* Source:
Domestic same store sales reflects the change in year-over-year sales for the same store restaurant base. We define the same store restaurant base to include those restaurants open for at least 52 full weeks. This measure highlights the performance of existing restaurants, while excluding the impact of new restaurant openings and permanent closures. We review same store sales for domestic company-owned restaurants as well as system-wide domestic restaurants. Domestic same store sales growth is driven by increases in transactions and average transaction size. Transaction size increases are driven by price increases or favorable mix shift from either an increase in items purchased or shifts into higher priced items.

System-wide sales represents net sales for all of our company-owned and franchised restaurants, as reported by franchisees. This measure allows management to better assess changes in our royalty revenue, our overall store performance, the health of our brand and the strength of our market position relative to competitors. Our system-wide sales growth is driven by new restaurant openings as well as increases in same store sales.

Adjusted EBITDA is defined as net income before interest expense, net, income tax expense (benefit), and depreciation and amortization (EBITDA), further adjusted for losses on debt extinguishment and financing transactions, transaction costs, costs and fees associated with investments in our strategic initiatives, gains and losses on non-recurring transactions, certain system implementation costs, certain restructuring charges, and stock-based compensation expense.

Adjusted net income is defined as net income adjusted for losses on debt extinguishment and financing transactions, transaction costs, costs and fees associated with investments in our strategic initiatives, gains and losses on non-recurring transactions, certain system implementation costs, certain restructuring charges, and related tax adjustments.

Adjusted earnings per diluted share is defined as adjusted net income divided by weighted average diluted share count.

We caution investors that amounts presented in accordance with our definitions above may not be comparable to similar measures disclosed by our competitors because not all companies and analysts calculate certain non-GAAP measurements in the same manner.

Conference Call and Webcast

We will host a conference call today to discuss the first fiscal quarter 2026 financial results at 10:00 AM Eastern Time. The conference call can be joined telephonically by dialing 1-877-259-5243 or 1-412-317-5176 (international) and asking for the Wingstop conference call. A replay will be available two hours after the call and can be accessed by dialing 1-855-669-9658 or 1-412-317-0088 (international), then entering the replay code 4161830. The replay will be available through Wednesday, May 6, 2026.

The conference call will also be webcast live and later archived on the investor relations section of Wingstop's corporate website at ir.wingstop.com under the 'News & Events' section.

About Wingstop

Founded in 1994 and headquartered in Dallas, TX, Wingstop Inc. (NASDAQ:WING) operates and franchises more than 3,000 restaurants worldwide, with approximately 98% of the total restaurant count owned by brand partners. Generating over $5 billion in system-wide sales in fiscal 2025, Wingstop offers made-to-order, always fresh classic and boneless wings, tenders, and chicken sandwiches in 12 bold, distinctive flavors, alongside signature sides and iconic housemade ranch and bleu cheese dips.

Dedicated to Serving the World Flavor, Wingstop is the Official Chicken Partner of the NBA with a vision to become a Top 10 Global Restaurant Brand.

* Supplied data:
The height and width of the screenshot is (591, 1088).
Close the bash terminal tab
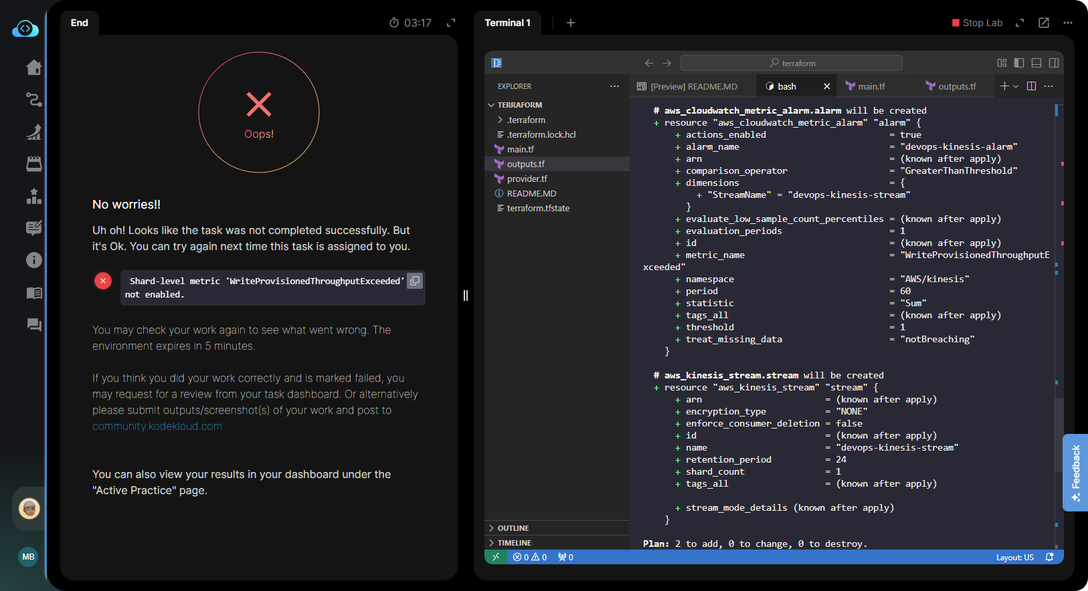(x=827, y=86)
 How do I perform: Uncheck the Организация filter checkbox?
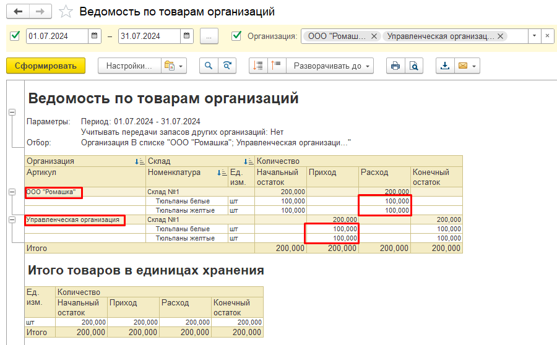pyautogui.click(x=236, y=36)
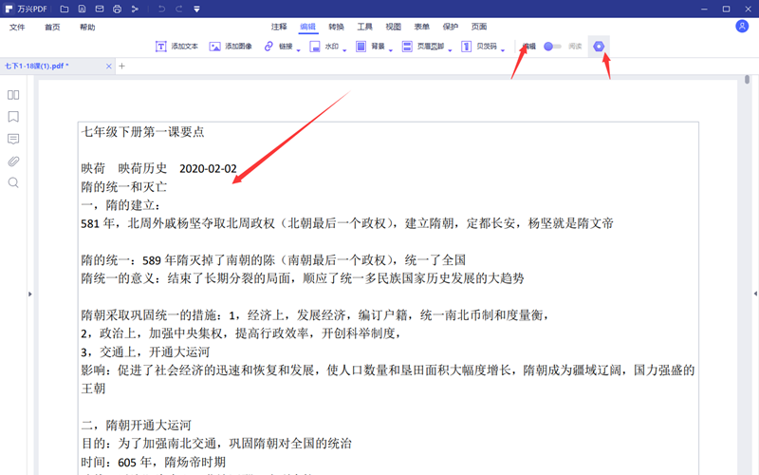Expand the 页眉页脚 (Header/Footer) dropdown

pos(451,49)
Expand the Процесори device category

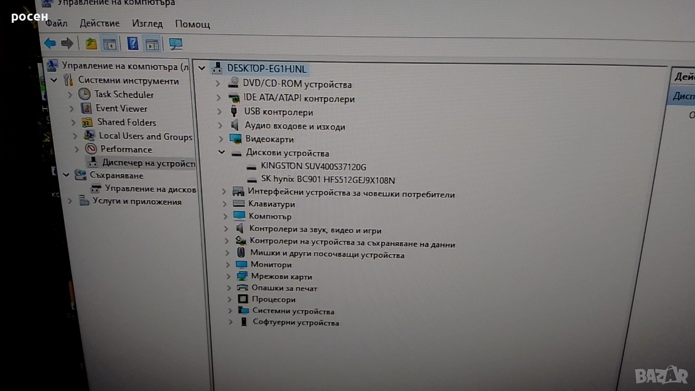(x=229, y=299)
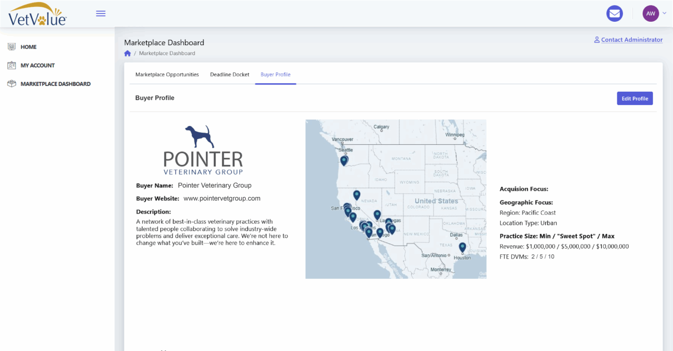Expand the user account dropdown chevron
The width and height of the screenshot is (673, 351).
pos(664,13)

* Task instructions:
Repeat the passage from the Wingstop release word for word, starting with "Adjusted net income is" and going on through "diluted share count.".

* Finished answer:
Adjusted net income is defined as net income adjusted for losses on debt extinguishment and financing transactions, transaction costs, costs and fees associated with investments in our strategic initiatives, gains and losses on non-recurring transactions, certain system implementation costs, certain restructuring charges, and related tax adjustments.

Adjusted earnings per diluted share is defined as adjusted net income divided by weighted average diluted share count.